A case before the UK's Supreme Court is set to provide guidance on whether and to what extent internet service providers (ISPs) will be expected to pick up the cost of blocking customers' access to websites that facilitate the sale of fake goods, an intellectual property law expert has said.

On Tuesday, the Supreme Court began hearing arguments in an appeal raised by ISPs against a 2016 ruling of the Court of Appeal.

In its ruling, the Court of Appeal held that courts in England and Wales can impose injunctions on ISPs requiring them to block their customers' access to websites facilitating the sale of goods that infringe trade marks.

Although website blocking orders have been issued by courts against ISPs in a number of cases concerning copyright-infringing websites, the Court of Appeal's ruling was the first time that a court in the UK had ordered website blocking measures to be imposed in a case concerning the infringement of trade marks belonging to Cartier and Montblanc, the luxury watch and pen brands.

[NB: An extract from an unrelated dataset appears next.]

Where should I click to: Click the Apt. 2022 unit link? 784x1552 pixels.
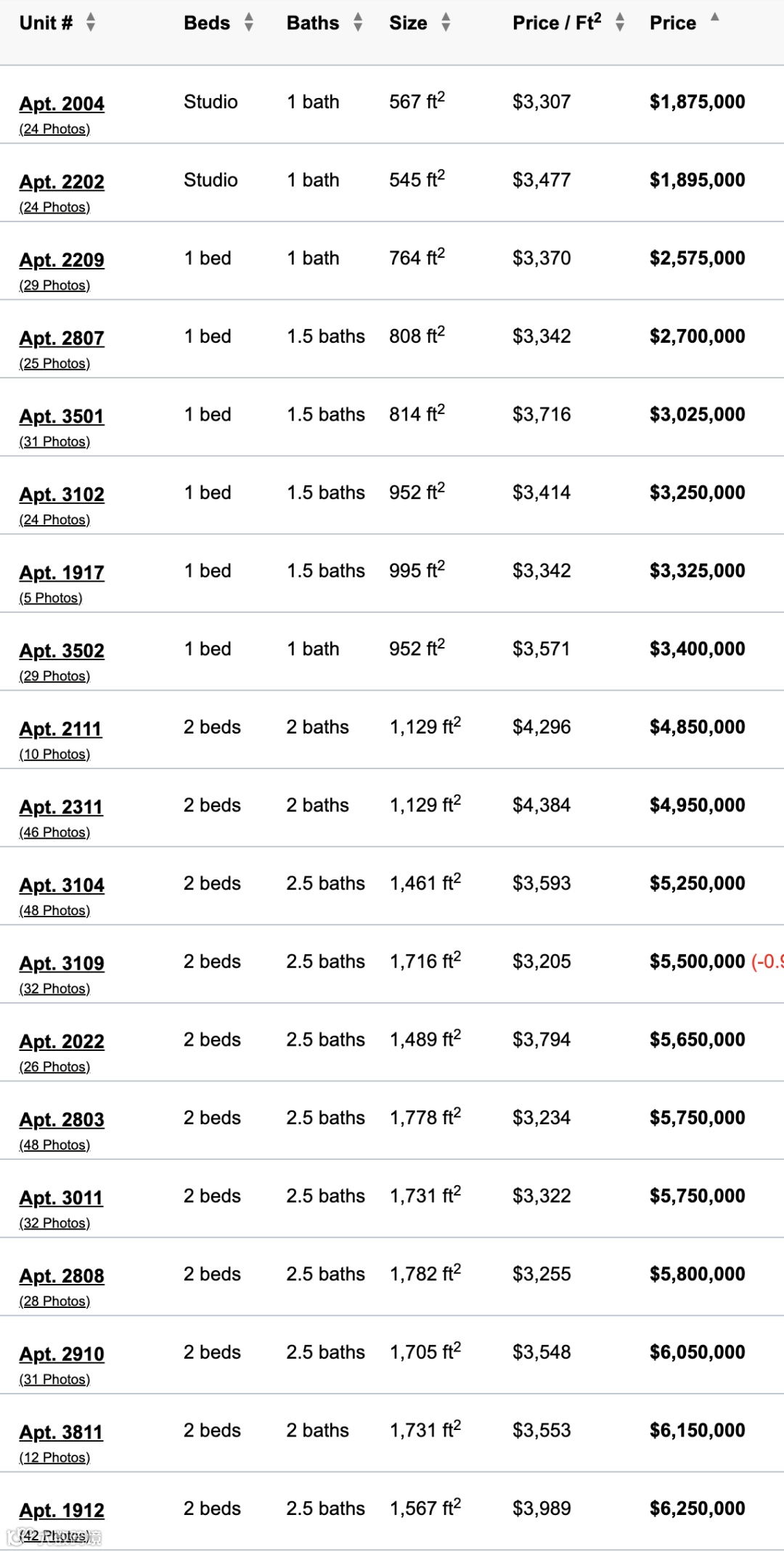pyautogui.click(x=62, y=1042)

Under section 97A of the Copyright, Designs and Patents Act, the UK courts have the power to grant an injunction against an ISP if it has 'actual knowledge' that someone had used its service to infringe copyright. There is no equivalent provision in the UK's Trade Mark Act, but in its 2014 ruling the High Court said that the court’s power to grant an injunction could be invoked against ISPs in relation to trade marks. That finding was supported by the Court of Appeal.

However, BT and EE have raised an appeal.

According to a summary of the case published by the Supreme Court, the court will look at the "threshold conditions" that need to be satisfied for website blocking orders to be issued against ISPs in relation to websites infringing trade marks.

The Supreme Court will also look at "whether ISPs, as innocent parties, should be required to bear the costs of such blocking orders".

Iain Connor of Pinsent Masons, the law firm behind Out-Law.com, said: "Innocent parties caught up in the illegal activities of others are rarely expected to pick up the costs of providing the solution to the IP rights holders to prevent the infringement of intellectual property rights. The Supreme Court's ruling in this case is likely to provide guidance on the circumstances in which costs will be payable by ISPs in similar cases in future."